The runaway girls, two of whom were sisters, were finally traced to the Tarai area of Nepal at a relative’s home. DCP (northeast) Atul Kumar Thakur said the girls were reunited with their families at Sonia Vihar on May 9.
The three girls, who study in the same school at Sonia Vihar, went sightseeing after classes on May 1. When they reached their homes late, they were scolded by their parents. The next day, the father of the two sisters told them that he would be meeting their teacher and also checking their attendance.
Worried, the 11-year-old girl, her 12-year-old sister and their classmate decided to run away to avoid a confrontation by their parents. Their classmate, who has relatives in Nepal, shared the idea of hiding there for some time. On May 3, the girls left their houses for school, but instead went to Anand Vihar ISBT and boarded a bus to Lucknow.
Meanwhile, when the father went to the school, he found that his two daughters and their classmate had never reached there.
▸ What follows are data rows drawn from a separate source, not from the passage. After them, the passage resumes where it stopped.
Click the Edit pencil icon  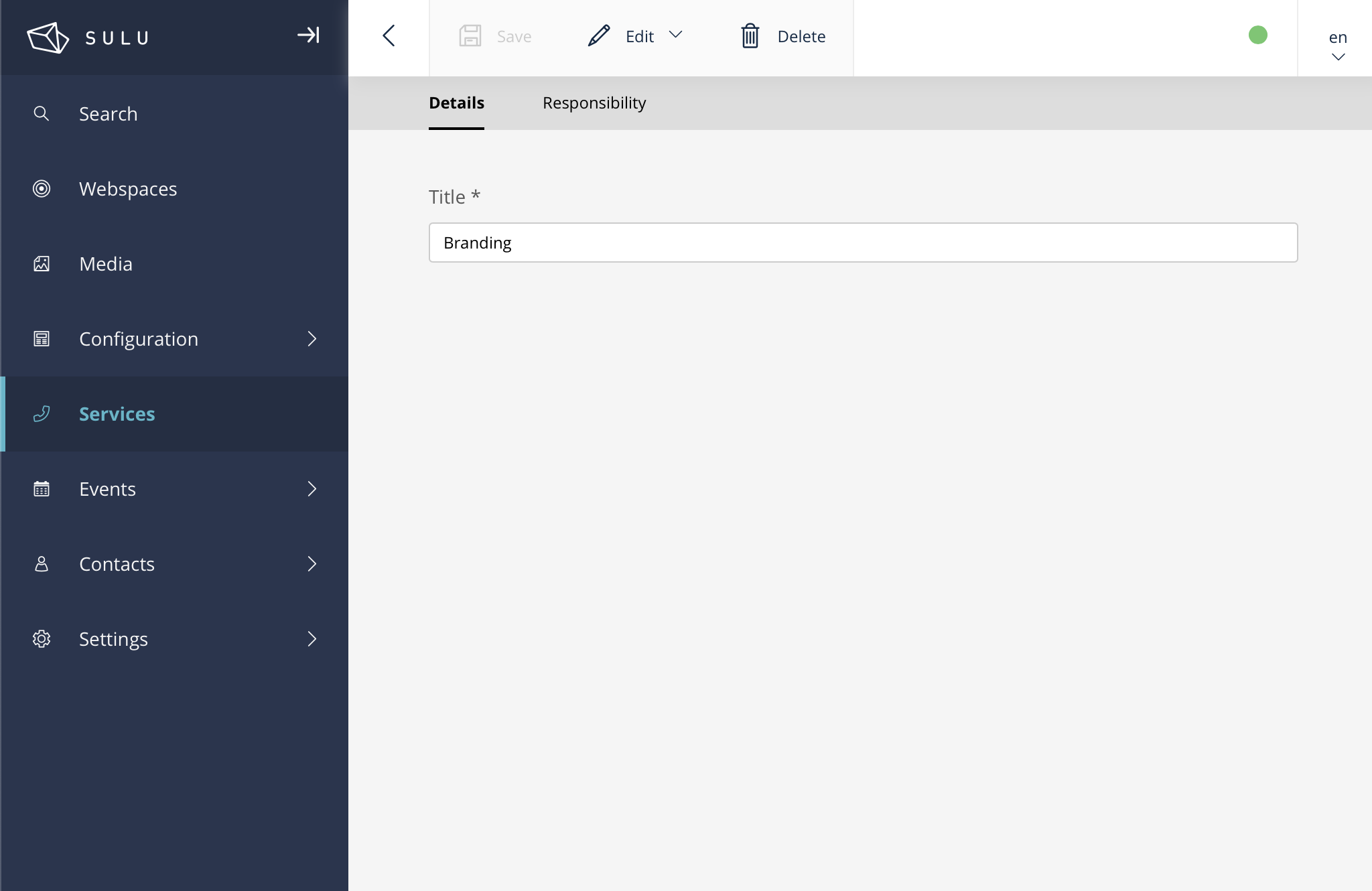[599, 36]
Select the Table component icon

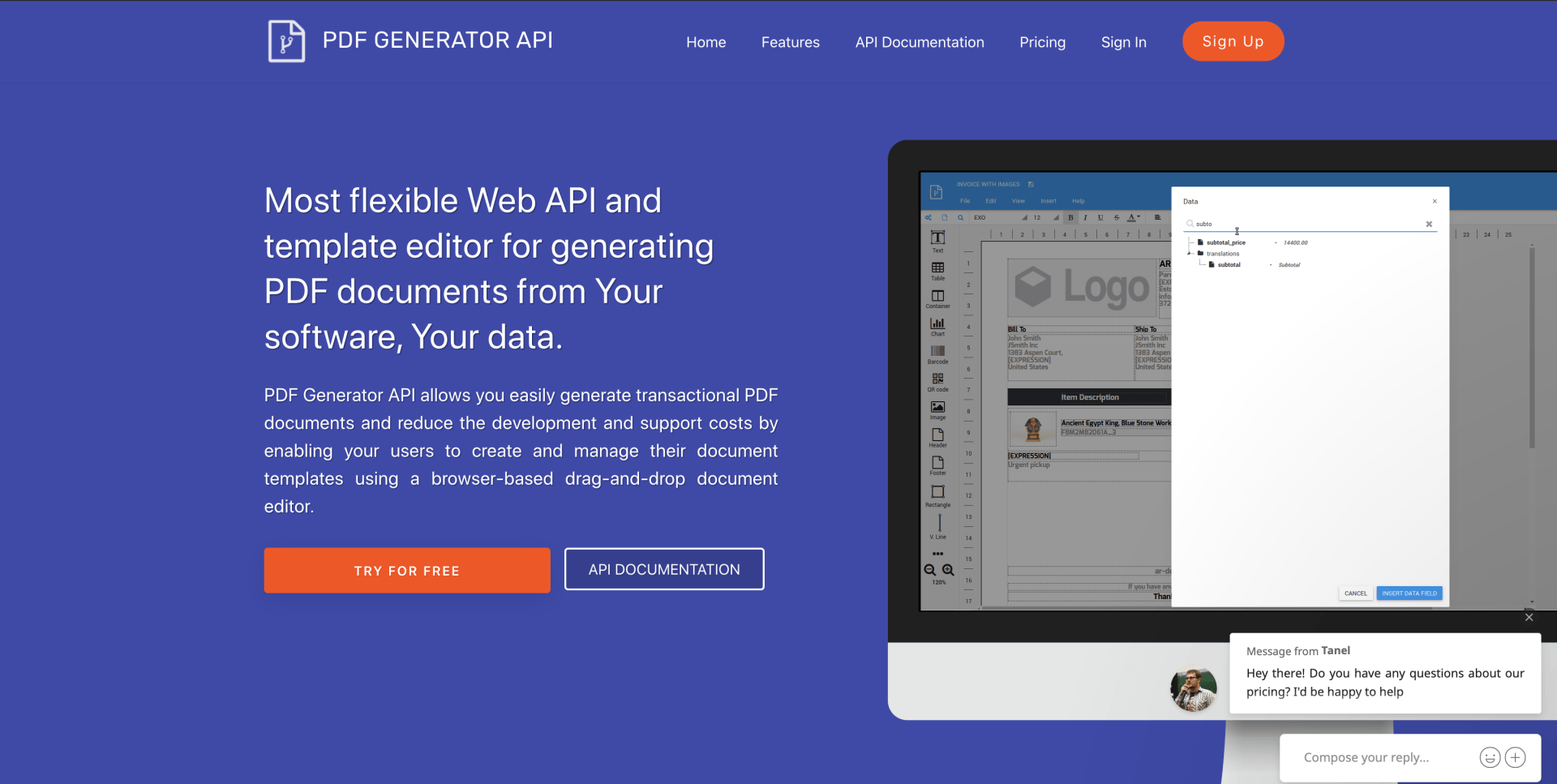(x=937, y=267)
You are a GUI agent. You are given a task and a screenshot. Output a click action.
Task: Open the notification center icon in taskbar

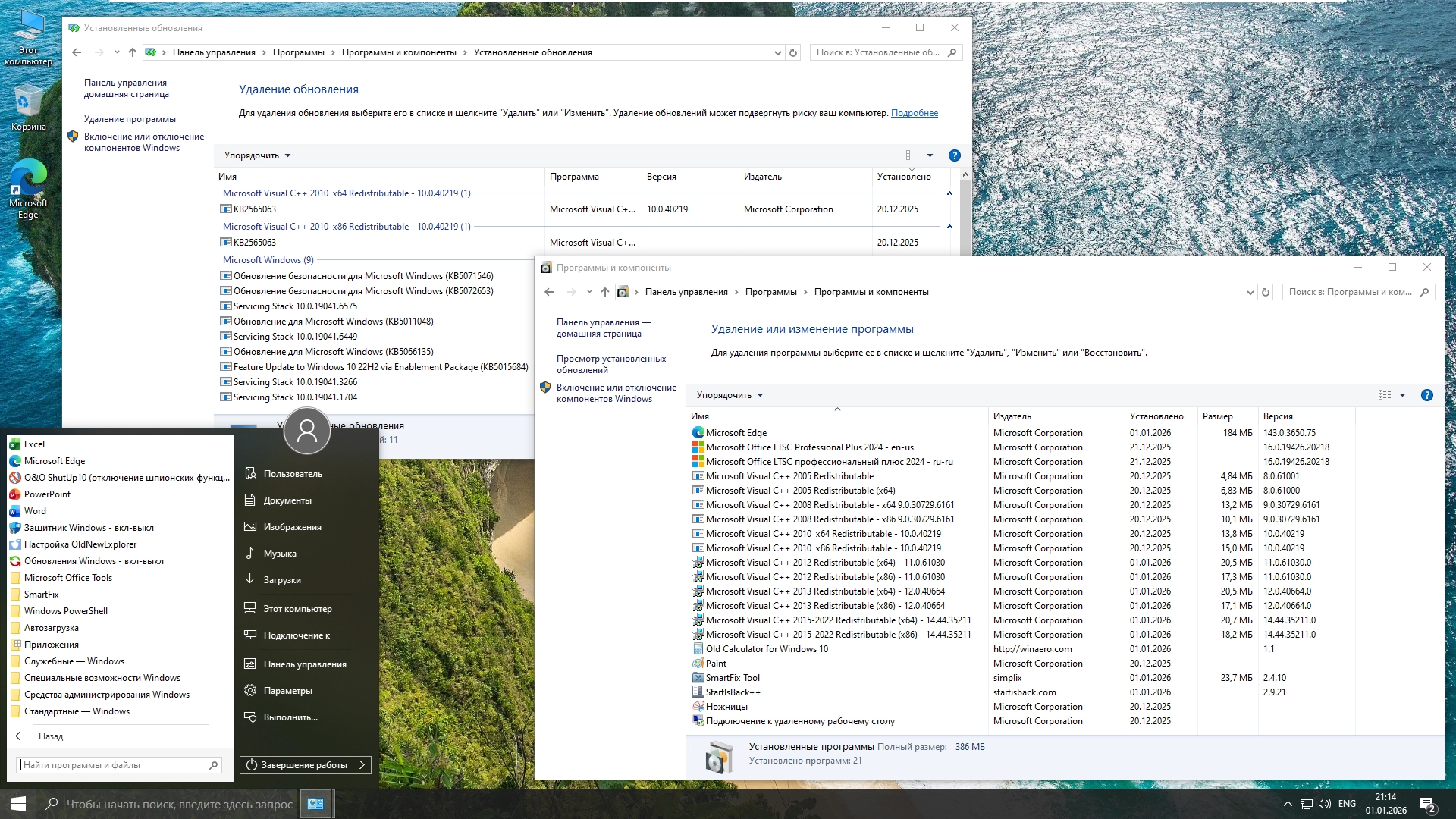pyautogui.click(x=1426, y=804)
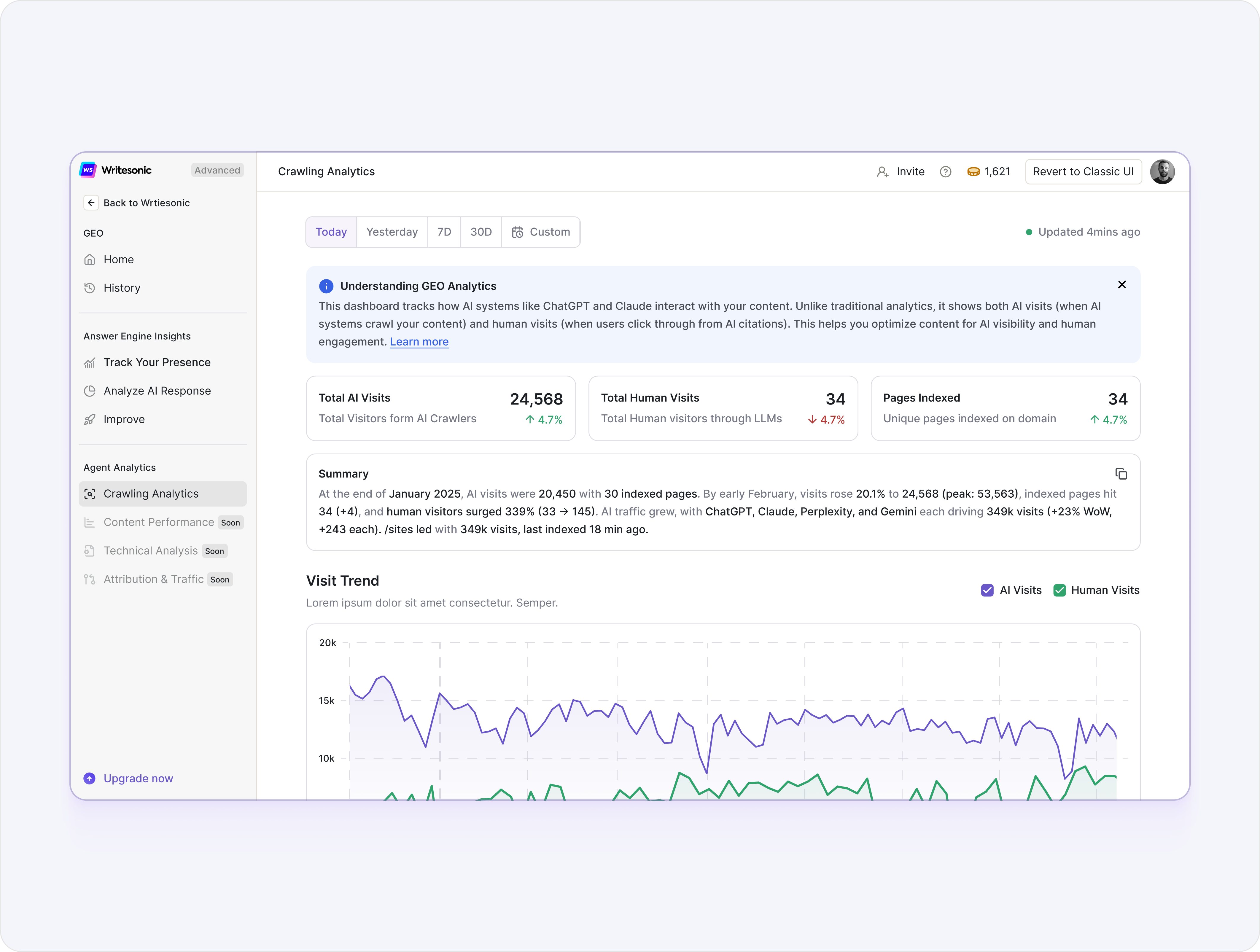Uncheck the Human Visits checkbox

click(x=1059, y=590)
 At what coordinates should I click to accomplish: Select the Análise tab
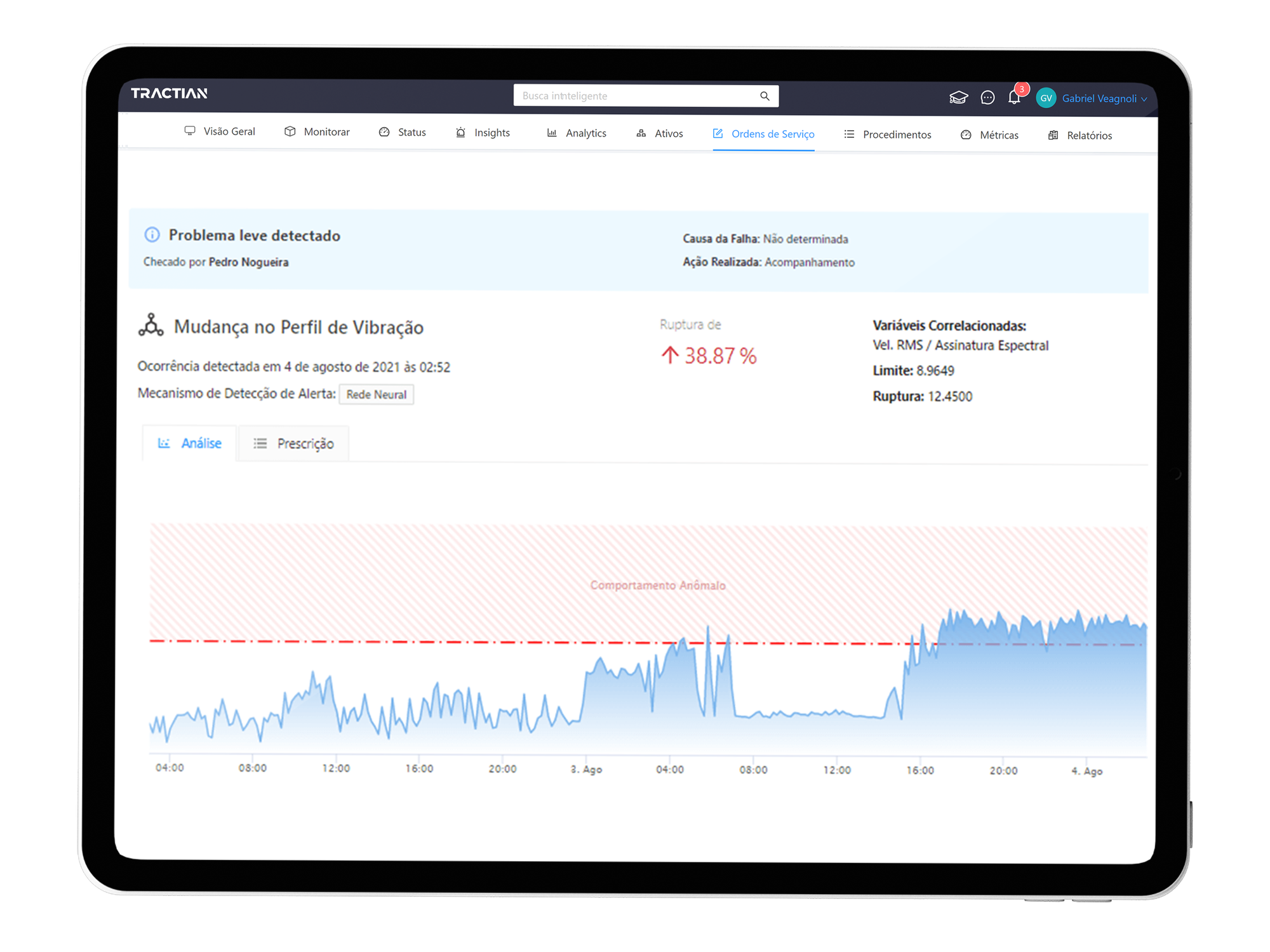(189, 443)
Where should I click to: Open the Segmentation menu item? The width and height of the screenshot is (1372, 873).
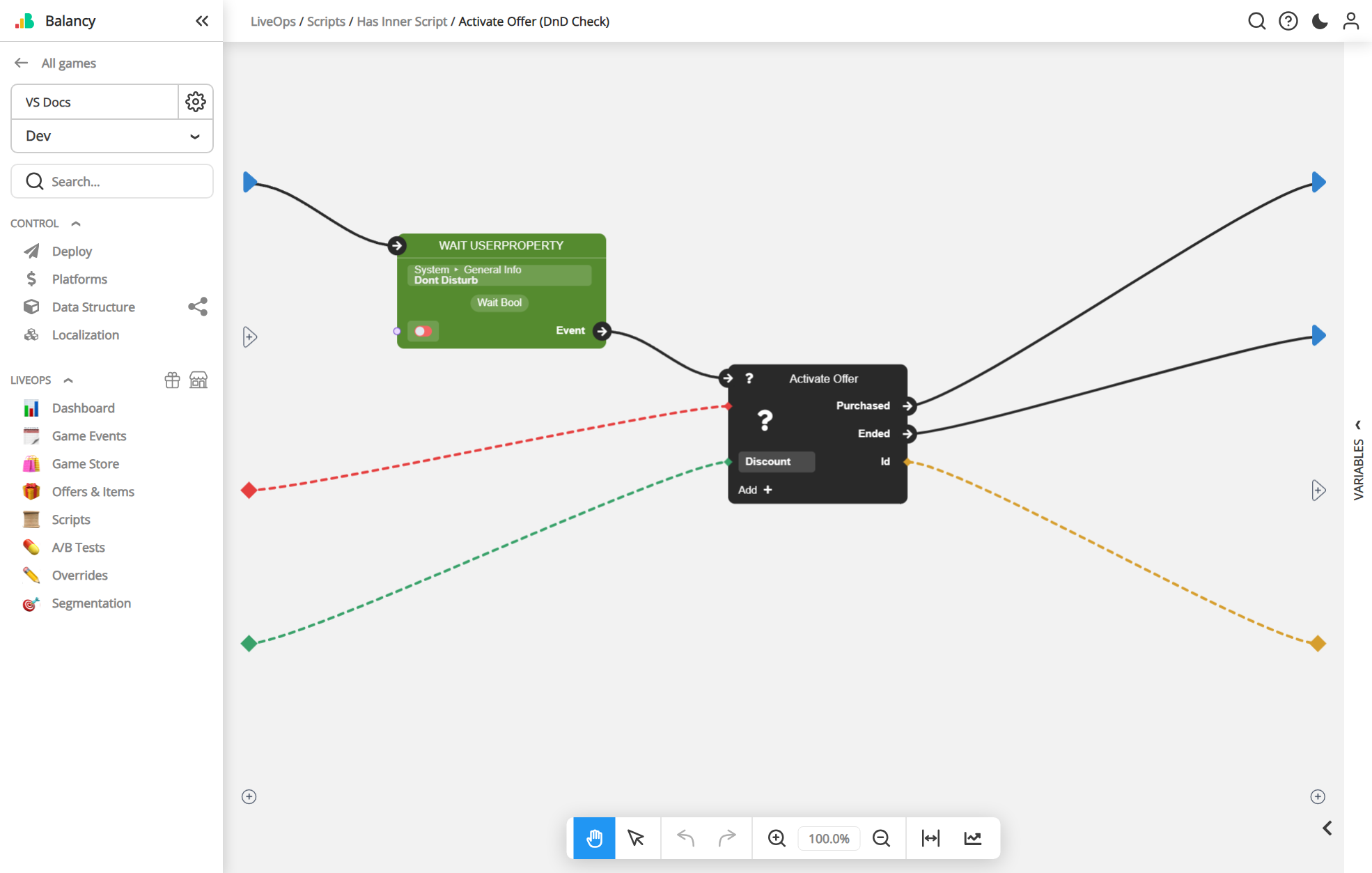[x=91, y=603]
The school authorities checked with other students, but failed to get a clue about the three missing girls.
They finally approached police and a case under IPC sections 363 (kidnapping) and 365 (kidnapping or abducting with intent secretly and wrongfully to confine person) was registered. Multiple teams were formed to trace the girls.
On May 4, cops got the first clue when a classmate of the girls informed them that one of the missing girls had called her from an unknown number. “She didn’t tell her friend about their whereabouts and just asked what was happening back here,” an officer said. Technical surveillance was mounted on the number and its owner, Ram Avtar, was traced to Malihabad in Uttar Pradesh.
A team met Avtar at his house and he told police that he had given his phone to a girl to make an urgent call at Kaiserbagh bus terminus at Lucknow. He added that the girls had boarded a bus going towards Gorakhpur.
Sensing the movement of the girls, cops realised that the girls may be going towards Nepal. They took along the mother of the two sisters and maternal uncle of the third missing girl and reached Sonauli border. Information was also shared with Sashatra Seema Bal (SSB) posted at the border.